Build 2014 Retrospective

| by Jeff Martin Follow 16 Followers on Apr 16, 2014. Estimated reading time: 2 minutes |

The first week of April Microsoft held their annual Build developer conference in San Francisco, California.  Microsoft uses this conference to communicate and evangelize developers for the various platforms (Windows, Windows Phone, and Xbox).  The result is that provides a useful insight to what Microsoft feels is important and where these platforms are headed next. 

My comments are based on my third attendance and how the presentations compare to the previous years.  The overall theme I would take away from Build 2014 is that Microsoft has a renewed focus on appealing to developers and increased commitment to open source licensed technologies.  Sure some Microsoft platforms are locked down (Windows Phone / Xbox ) but that is an inherent characteristic of their nature.  Even so libraries like WinJS and Portable Class Libraries are available to run in those environments.  TypeScript has been open source since the beginning.  The Roslyn project has produced a complete rewrite of the C# and VB.NET compilers and released them under an open source license.  Combining Roslyn with Mono and Xamarin tools opens the door to non-Microsoft platforms Android, Linux, and iOS. 

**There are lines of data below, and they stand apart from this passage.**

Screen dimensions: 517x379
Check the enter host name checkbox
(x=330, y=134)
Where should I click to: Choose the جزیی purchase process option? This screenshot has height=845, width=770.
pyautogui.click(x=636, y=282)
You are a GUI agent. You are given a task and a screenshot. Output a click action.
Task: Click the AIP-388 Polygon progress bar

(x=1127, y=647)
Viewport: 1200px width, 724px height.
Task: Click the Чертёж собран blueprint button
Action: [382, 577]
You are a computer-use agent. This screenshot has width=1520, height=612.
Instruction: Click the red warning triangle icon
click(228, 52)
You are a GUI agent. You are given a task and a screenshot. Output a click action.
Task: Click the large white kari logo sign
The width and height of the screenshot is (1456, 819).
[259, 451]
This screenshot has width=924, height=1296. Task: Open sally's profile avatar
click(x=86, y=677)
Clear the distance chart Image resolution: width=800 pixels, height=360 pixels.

The atmosphere from the Microsoft personnel seemed livelier as they spoke with a renewed energy when compared to previous Build events.  For example, last year the keynote focused on Windows 8.1 Update and the new devices being released to support touch-based computing.  Developer-centric content was there, but it was secondary to the message of new devices. 

The choice of presenters helps to illustrate the difference.  The spotlight for Build 2014 was given to various teams and department heads that focused on developer content rather than just purely highlighting new devices.  Joe Belfiore, David Treadwell, and Kevin Gallo (among several others) discussed migrating legacy Win32 applications, building Universal Apps, and the improvements to the Windows Phone platform.  By comparison last year highlighted Windows 8.1 improvements and described the Bing platform—all interesting in their own way but by no means developer-centric.

Many of these technologies have been in development before Nadella took office, and so Steve Ballmer certainly deserves credit for putting them in motion while CEO.  Nadella’s full role and direction for Microsoft is still under observation given his recent promotion.  Yet perhaps it took his elevation to CEO to give some of the messages a fresh vote of support.

This is not to say that the picture is entirely rosy.  Critics could argue that the Windows app convergence is long overdue, that Windows Phone cannot unseat iPhone and Android, and that Visual Studio is overpriced.  Rather than see the rapid releases of Visual Studio as a positive, some see it as a chance for Microsoft to charge another upgrade fee.  (Especially since comments indicate the next wave of C++ language features will require V.Next to use in formal production environments/Go-Live.)

In final summary, while Microsoft still has many challenges ahead, it would seem that the company is successfully pivoting to face its competitors head on.  Reinvigorating support for the Windows platforms should only improve the opportunities for customers to get better products.